Des locataires déjà dans la tourmente !
La situation inquiète certains locataires de Tillabéri qui sont condamnés à prendre des maisons en location à des prix très élevés. Et c’est tout à fait naturel, car à Tillabéri, la demande en matière de bail des maisons à usage d’habitation est très élevée par rapport à l’offre. M. Bachir K. Koudizé est dans une maison en location depuis 2 ans. Le jeudi 12 janvier 2023 son bailleur l’informe d’une éventuelle augmentation de 15000F sur le prix du loyer. Systématiquement le prix de location va passer de 35000 francs à 50000 francs. Pour cause, les impôts fonciers qui n’ont même pas encore été prélevés.

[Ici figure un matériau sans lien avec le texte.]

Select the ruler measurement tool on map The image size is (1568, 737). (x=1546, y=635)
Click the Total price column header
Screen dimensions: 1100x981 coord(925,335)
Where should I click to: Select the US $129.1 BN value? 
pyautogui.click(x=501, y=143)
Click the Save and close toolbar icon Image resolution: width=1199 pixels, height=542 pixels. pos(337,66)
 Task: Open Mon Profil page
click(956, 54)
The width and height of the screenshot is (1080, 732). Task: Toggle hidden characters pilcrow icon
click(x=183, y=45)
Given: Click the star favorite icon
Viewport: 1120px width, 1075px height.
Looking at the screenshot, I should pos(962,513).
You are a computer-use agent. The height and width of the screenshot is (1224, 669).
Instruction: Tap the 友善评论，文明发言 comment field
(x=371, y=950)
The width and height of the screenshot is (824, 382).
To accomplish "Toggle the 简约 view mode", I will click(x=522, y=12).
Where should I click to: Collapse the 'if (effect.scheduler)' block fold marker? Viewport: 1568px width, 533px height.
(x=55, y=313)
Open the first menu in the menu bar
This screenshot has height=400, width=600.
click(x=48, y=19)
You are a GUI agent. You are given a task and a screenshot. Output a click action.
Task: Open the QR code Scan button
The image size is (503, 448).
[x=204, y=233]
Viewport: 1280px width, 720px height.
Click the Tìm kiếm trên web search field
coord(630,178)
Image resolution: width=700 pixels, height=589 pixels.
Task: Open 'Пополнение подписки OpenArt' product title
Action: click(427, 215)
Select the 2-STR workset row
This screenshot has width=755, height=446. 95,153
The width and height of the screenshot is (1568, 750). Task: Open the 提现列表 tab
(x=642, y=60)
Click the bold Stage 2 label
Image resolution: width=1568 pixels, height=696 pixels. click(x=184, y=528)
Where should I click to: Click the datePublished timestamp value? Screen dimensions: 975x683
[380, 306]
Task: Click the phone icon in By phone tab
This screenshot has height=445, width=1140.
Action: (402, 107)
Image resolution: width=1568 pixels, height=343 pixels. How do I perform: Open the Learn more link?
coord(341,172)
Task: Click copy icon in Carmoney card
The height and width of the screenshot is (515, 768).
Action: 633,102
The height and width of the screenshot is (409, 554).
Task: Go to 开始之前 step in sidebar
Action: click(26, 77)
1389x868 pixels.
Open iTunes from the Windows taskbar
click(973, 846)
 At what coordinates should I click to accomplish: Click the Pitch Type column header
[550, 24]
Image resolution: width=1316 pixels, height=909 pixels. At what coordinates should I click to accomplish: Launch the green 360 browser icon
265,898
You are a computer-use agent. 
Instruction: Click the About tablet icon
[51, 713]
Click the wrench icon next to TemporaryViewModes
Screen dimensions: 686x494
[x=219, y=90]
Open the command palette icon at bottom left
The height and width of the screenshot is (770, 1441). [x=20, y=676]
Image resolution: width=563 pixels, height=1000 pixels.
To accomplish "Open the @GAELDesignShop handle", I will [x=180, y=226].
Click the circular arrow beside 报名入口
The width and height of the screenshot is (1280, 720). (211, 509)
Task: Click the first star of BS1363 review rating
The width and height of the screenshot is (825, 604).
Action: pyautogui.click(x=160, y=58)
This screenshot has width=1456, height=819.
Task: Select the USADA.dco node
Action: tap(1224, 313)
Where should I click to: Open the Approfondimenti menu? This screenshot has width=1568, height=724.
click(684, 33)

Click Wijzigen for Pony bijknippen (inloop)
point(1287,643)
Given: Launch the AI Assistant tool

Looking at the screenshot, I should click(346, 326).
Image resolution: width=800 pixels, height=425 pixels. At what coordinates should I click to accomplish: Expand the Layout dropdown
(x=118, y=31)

«Je trouve que cette situation est inadmissible. Déjà notre propriétaire nous a prévenu d’augmenter 15.000 francs sur le prix habituel qui était de 35000 francs. Il nous a fait comprendre que désormais il doit payer les impôts pour ces maisons et par conséquent le prix de location augmente. Or même s’il doit payer l’impôt cela ne devrait pas être une raison pour augmenter autant d’argent. Vraiment c’est incompréhensible. L’État qui a introduit ces impôts doit créer les conditions pour arrêter ces bailleurs sans foi ni loi», suggère le locataire.
Qu’en est-il de la tarification du loyer au Niger ?
Selon beaucoup d’observateurs, aucune raison ne peut justifier une éventuelle augmentation sur les prix de location. Les propriétaires des maisons augmentent les tarifs de location à leur guise en l’absence de tout dispositif pour réglementer les prix de location des maisons à usage d’habitation. En aucun cas les impôts fonciers, jugés insignifiants par tous, ne doivent pas être à l’origine d’une quelconque augmentation. Me Gueguang T. Ghomo, président de l’association des diplômés notaires de l’UAM rappelle que la fixation du prix des loyers est l’un des sujets préoccupants en matière de logement. En effet, le prix du loyer est laissé à la guise des parties. Cependant, l’ordonnance de 1996, en son article 17, avait prévu certains critères de tarification qui devraient être déterminés par un décret. Malheureusement jusqu’à ce jour, regrette le notaire, ce décret n’a pas encore vu le jour. Or le droit au logement est un droit garanti par la constitution. Une occasion pour le président de l’association des diplômés notaires de l’UAM d’interpeler et d’attirer l’attention des autorités à ce sujet.